**ASSIGNED TASK:** Using the listing below, please count the lines that contain the string "Nutzung". Only the number is wanted.

--

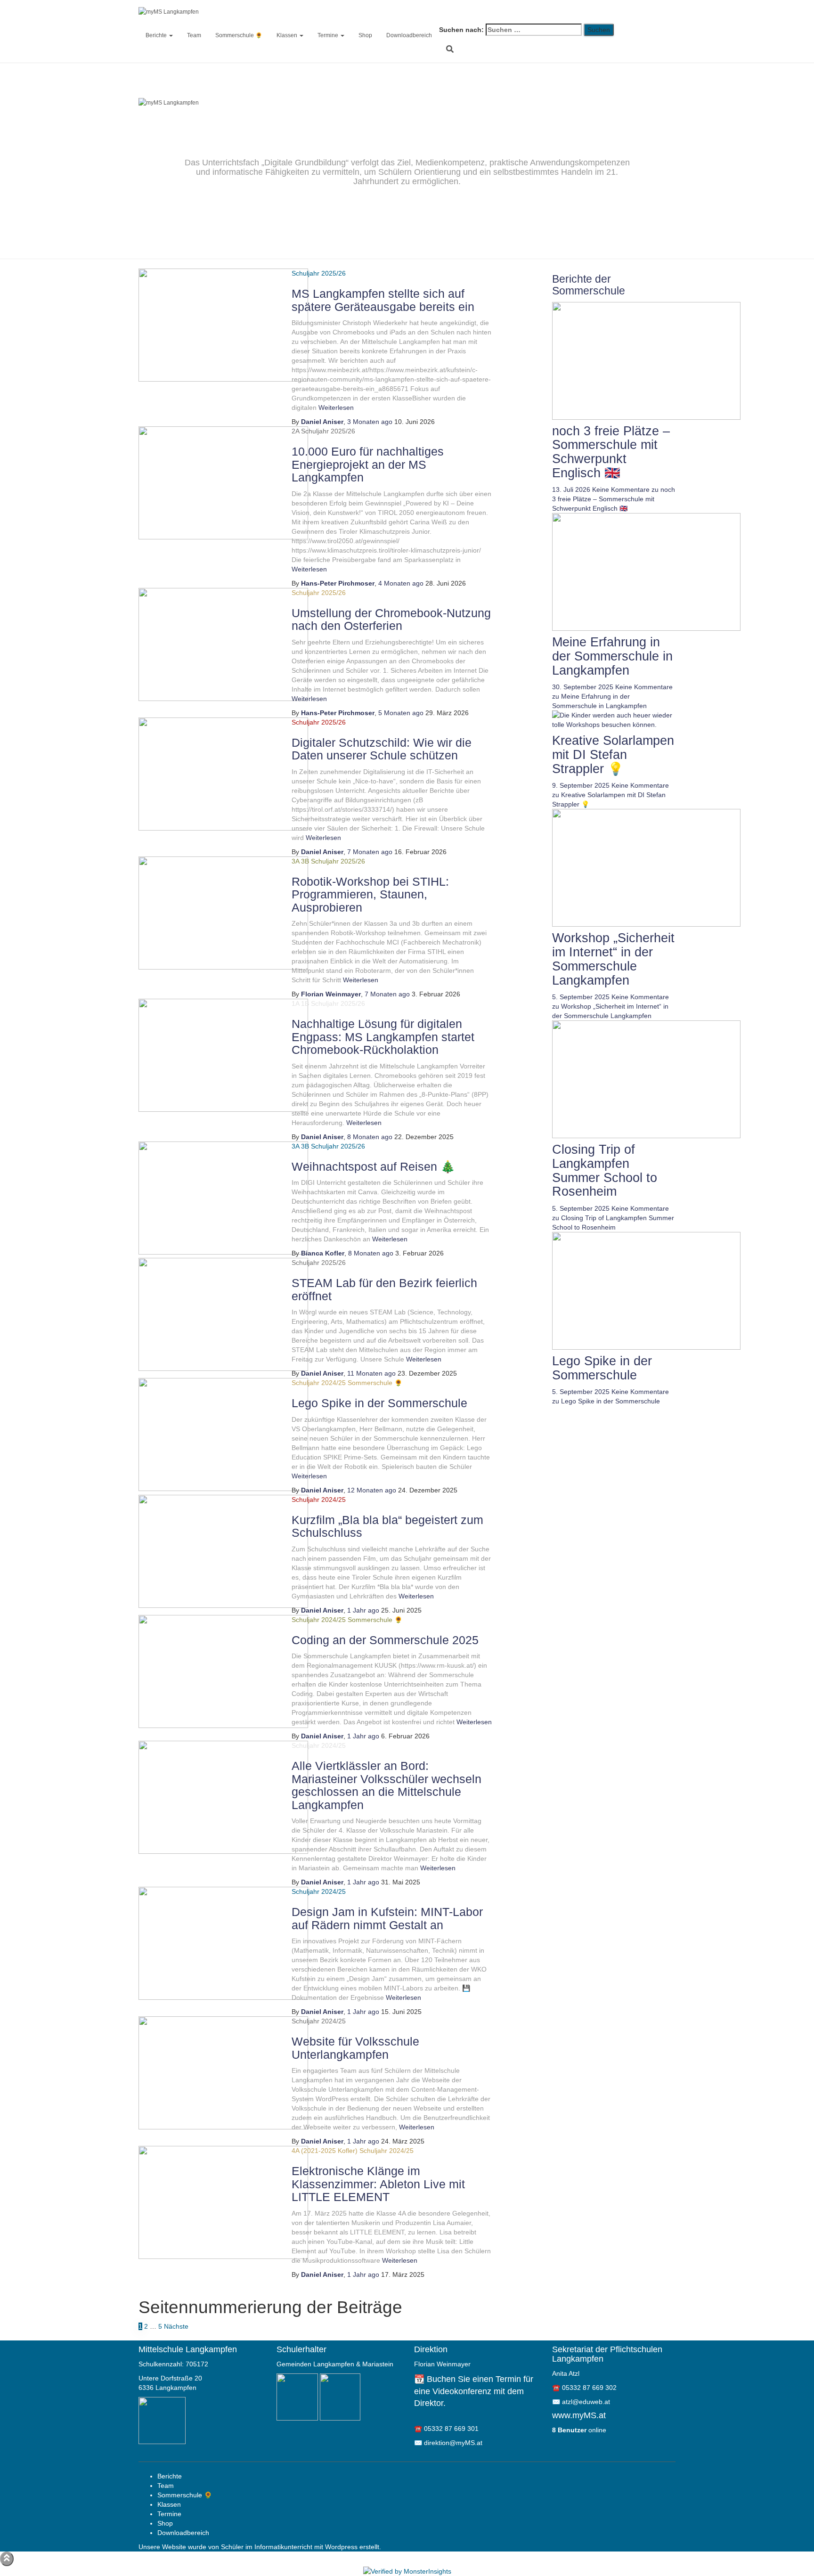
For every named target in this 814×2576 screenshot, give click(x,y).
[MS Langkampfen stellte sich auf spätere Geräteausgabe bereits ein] (223, 324)
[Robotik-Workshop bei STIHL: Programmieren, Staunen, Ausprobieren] (223, 912)
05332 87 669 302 (589, 2387)
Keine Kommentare (613, 499)
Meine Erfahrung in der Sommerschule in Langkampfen (612, 656)
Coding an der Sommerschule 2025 (385, 1640)
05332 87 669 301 (451, 2428)
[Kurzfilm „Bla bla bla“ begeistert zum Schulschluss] (223, 1550)
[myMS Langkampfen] (458, 12)
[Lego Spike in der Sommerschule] (223, 1434)
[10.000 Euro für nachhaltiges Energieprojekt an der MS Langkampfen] (223, 482)
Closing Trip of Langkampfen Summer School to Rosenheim (604, 1170)
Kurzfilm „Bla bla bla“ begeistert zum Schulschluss (387, 1526)
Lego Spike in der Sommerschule (379, 1403)
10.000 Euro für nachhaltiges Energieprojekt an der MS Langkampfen (368, 464)
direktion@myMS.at (453, 2442)
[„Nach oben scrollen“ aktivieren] (7, 2559)
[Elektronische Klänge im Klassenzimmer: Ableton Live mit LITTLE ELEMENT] (223, 2202)
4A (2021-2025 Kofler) (325, 2150)
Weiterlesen (335, 407)
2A (295, 431)
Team (194, 35)
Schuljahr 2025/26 (328, 431)
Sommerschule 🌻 (238, 35)
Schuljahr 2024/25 (319, 1382)
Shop (365, 35)
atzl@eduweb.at (586, 2401)
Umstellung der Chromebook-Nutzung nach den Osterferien (391, 619)
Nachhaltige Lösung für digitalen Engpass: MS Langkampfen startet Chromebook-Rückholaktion (383, 1036)
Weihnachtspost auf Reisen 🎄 (373, 1166)
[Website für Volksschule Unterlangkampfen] (223, 2072)
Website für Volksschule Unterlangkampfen (355, 2048)
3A (295, 861)
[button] (170, 35)
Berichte (157, 35)
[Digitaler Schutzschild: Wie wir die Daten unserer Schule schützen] (223, 773)
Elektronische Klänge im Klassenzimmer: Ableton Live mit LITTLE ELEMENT (378, 2183)
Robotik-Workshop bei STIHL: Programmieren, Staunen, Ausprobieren (370, 894)
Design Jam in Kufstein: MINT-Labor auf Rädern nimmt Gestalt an (387, 1918)
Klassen (288, 35)
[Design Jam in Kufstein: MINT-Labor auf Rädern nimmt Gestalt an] (223, 1943)
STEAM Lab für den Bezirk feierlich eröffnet (384, 1289)
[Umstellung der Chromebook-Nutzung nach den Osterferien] (223, 643)
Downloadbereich (409, 35)
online (579, 2430)
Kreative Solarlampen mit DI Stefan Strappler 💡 (613, 754)
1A (295, 1003)
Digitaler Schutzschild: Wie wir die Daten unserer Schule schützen (382, 749)
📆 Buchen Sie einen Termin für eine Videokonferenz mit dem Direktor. (473, 2391)
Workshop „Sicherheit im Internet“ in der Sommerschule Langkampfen (613, 959)
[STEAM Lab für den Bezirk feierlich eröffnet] (223, 1314)
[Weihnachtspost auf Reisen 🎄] (223, 1197)
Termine (328, 35)
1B (305, 1003)
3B (305, 861)
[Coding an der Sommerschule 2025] (223, 1670)
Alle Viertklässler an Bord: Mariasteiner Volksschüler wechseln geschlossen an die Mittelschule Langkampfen (386, 1785)
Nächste (176, 2326)
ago (369, 421)
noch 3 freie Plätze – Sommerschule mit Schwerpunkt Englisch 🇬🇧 (611, 452)
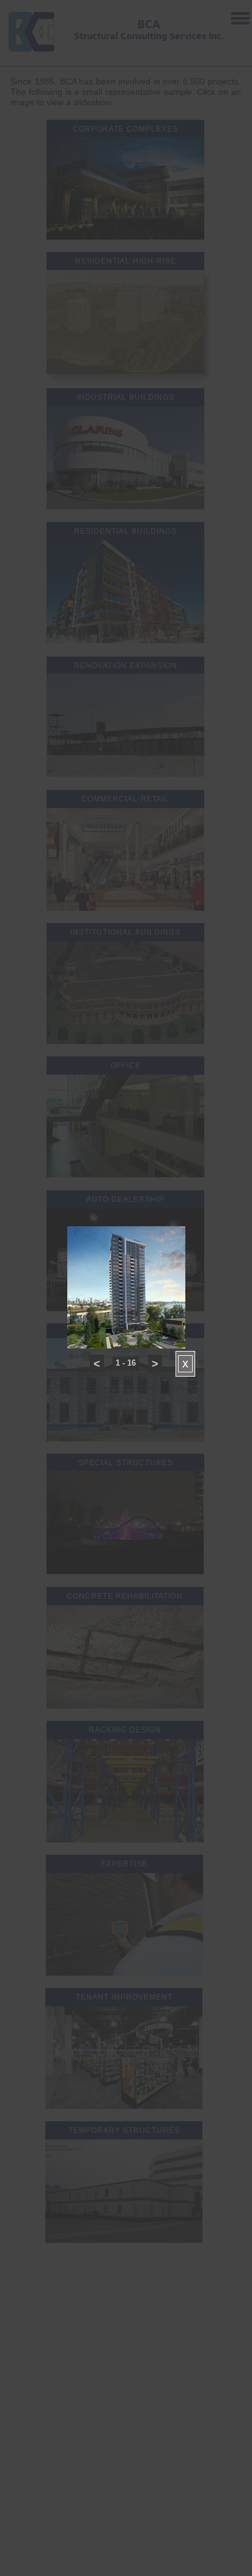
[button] (97, 1364)
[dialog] (126, 1260)
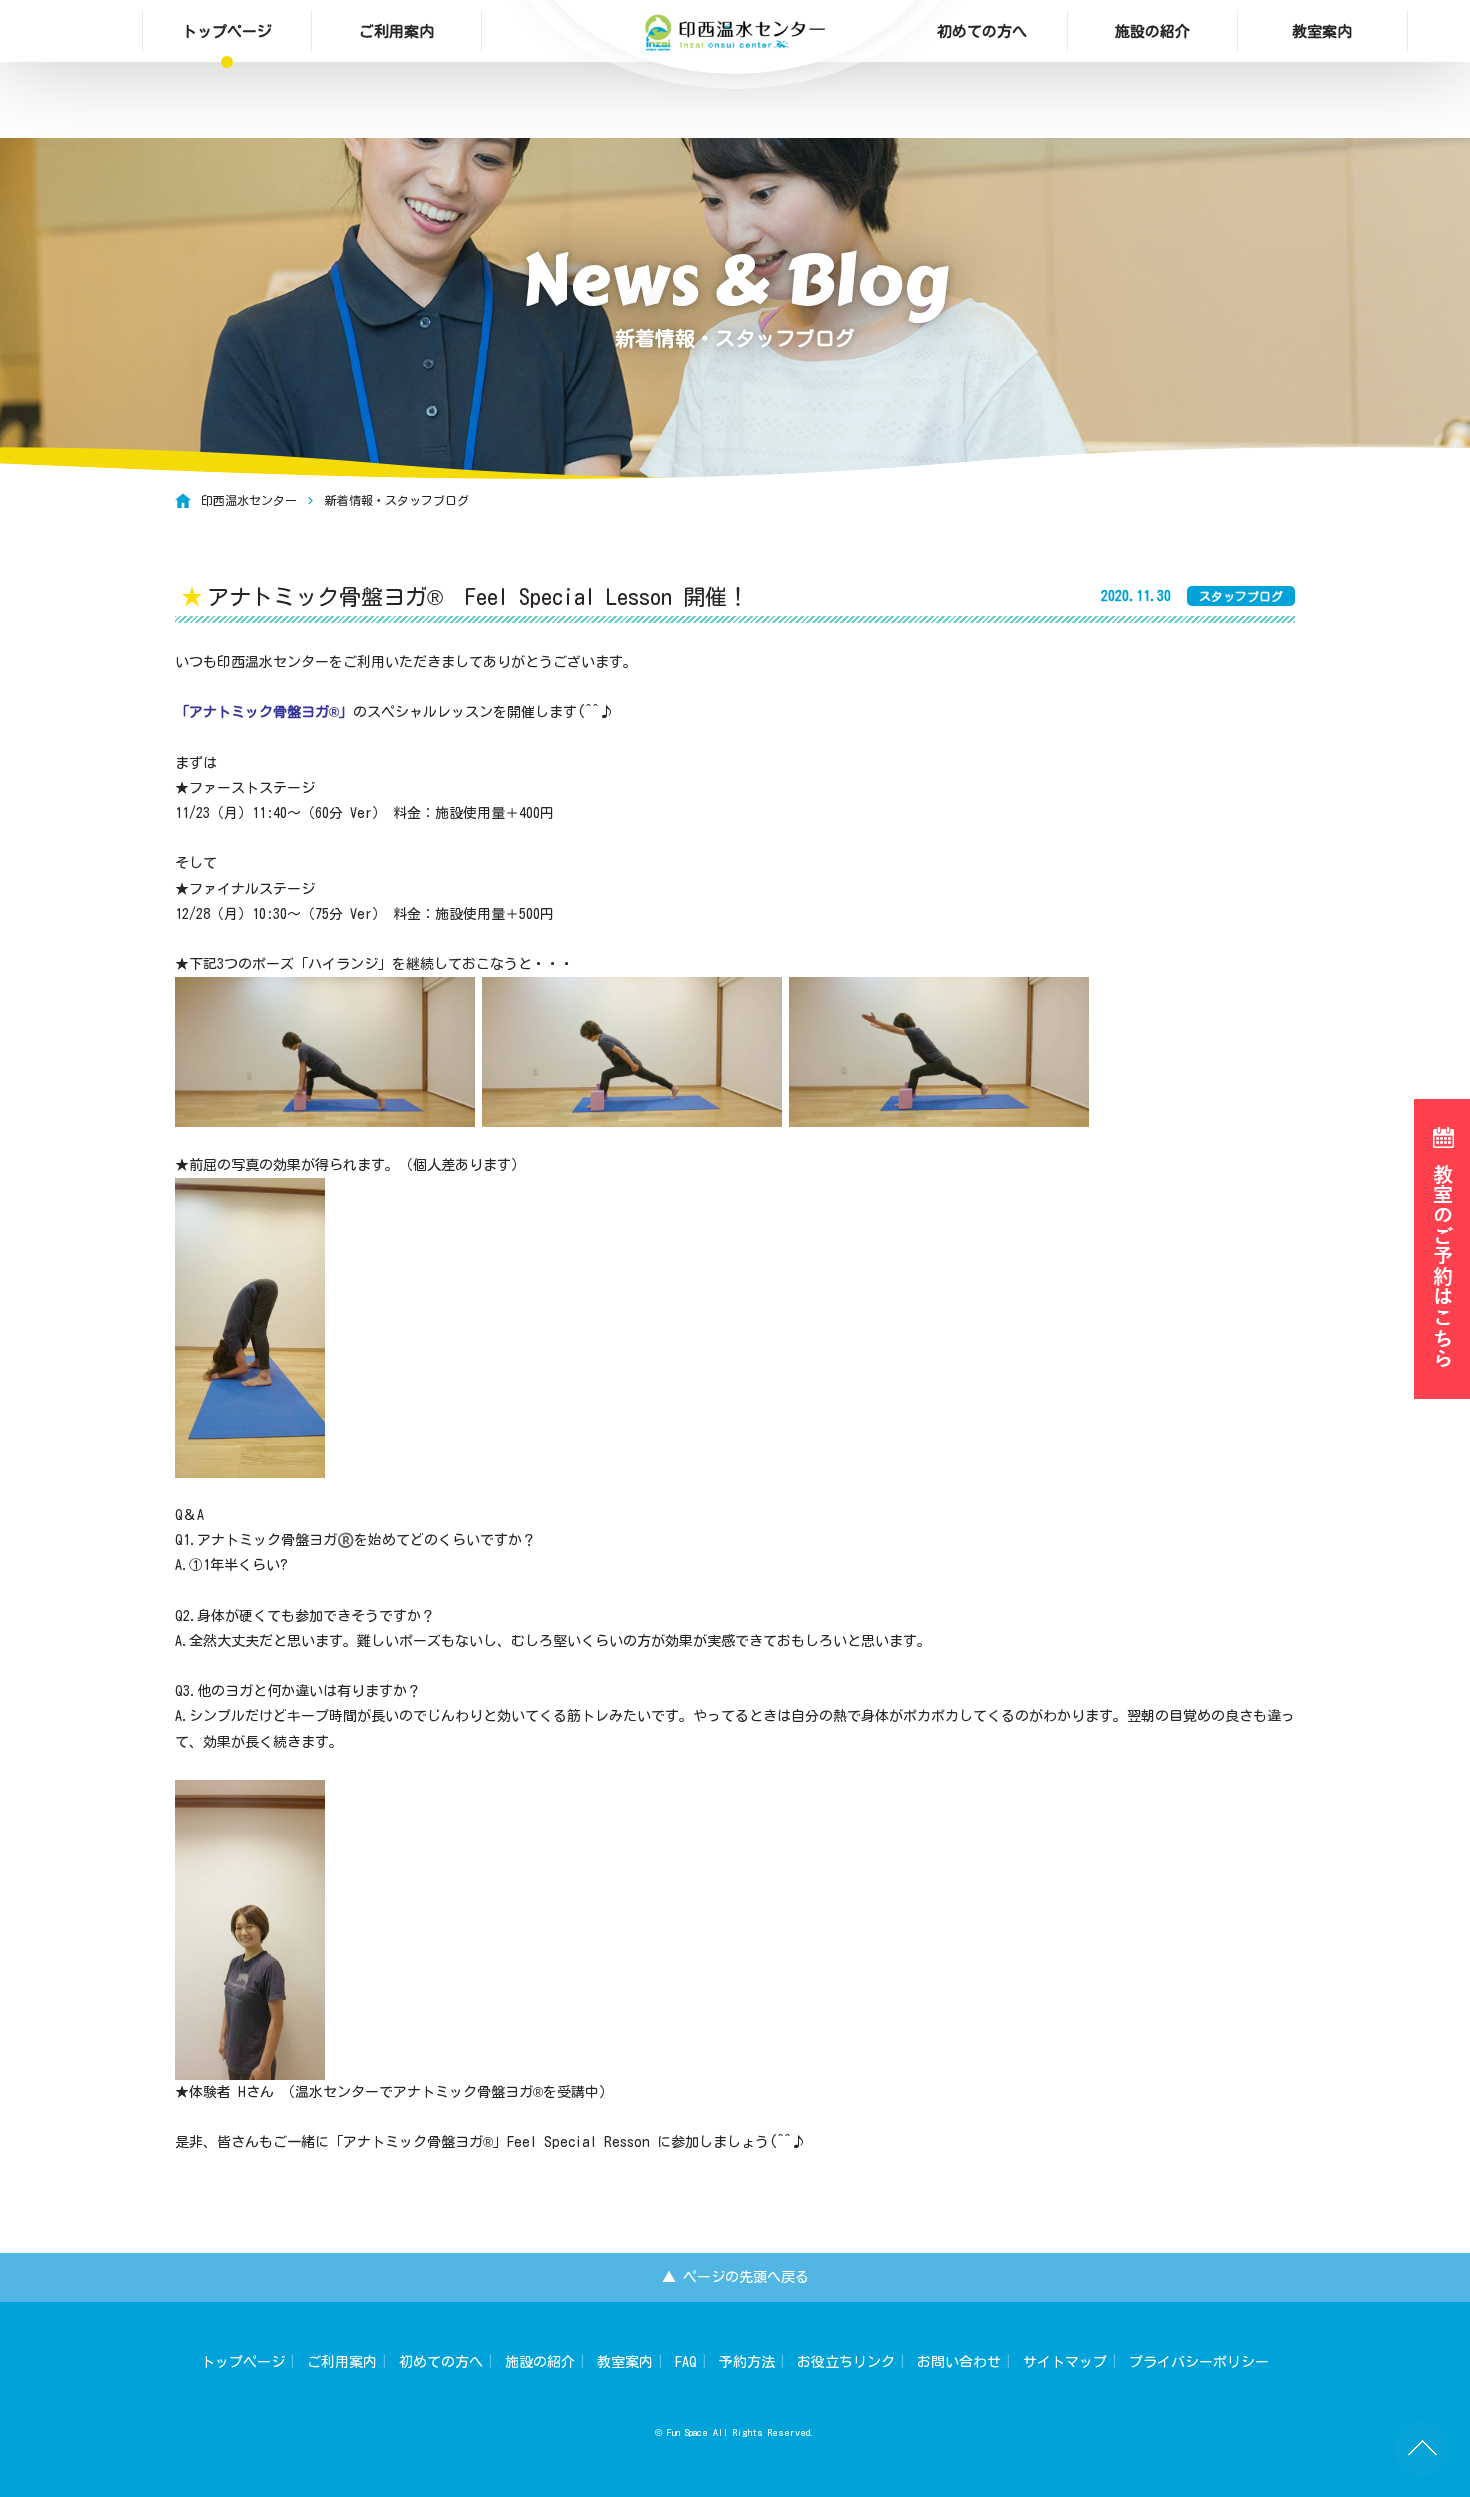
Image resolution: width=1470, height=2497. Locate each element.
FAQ (686, 2362)
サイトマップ (1065, 2362)
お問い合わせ (959, 2362)
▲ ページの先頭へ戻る (735, 2277)
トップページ (227, 31)
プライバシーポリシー (1199, 2362)
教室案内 (1322, 31)
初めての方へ (982, 31)
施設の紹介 (1152, 31)
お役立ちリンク (846, 2362)
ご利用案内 (396, 31)
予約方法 (747, 2362)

--

**RESULT BELOW:** 2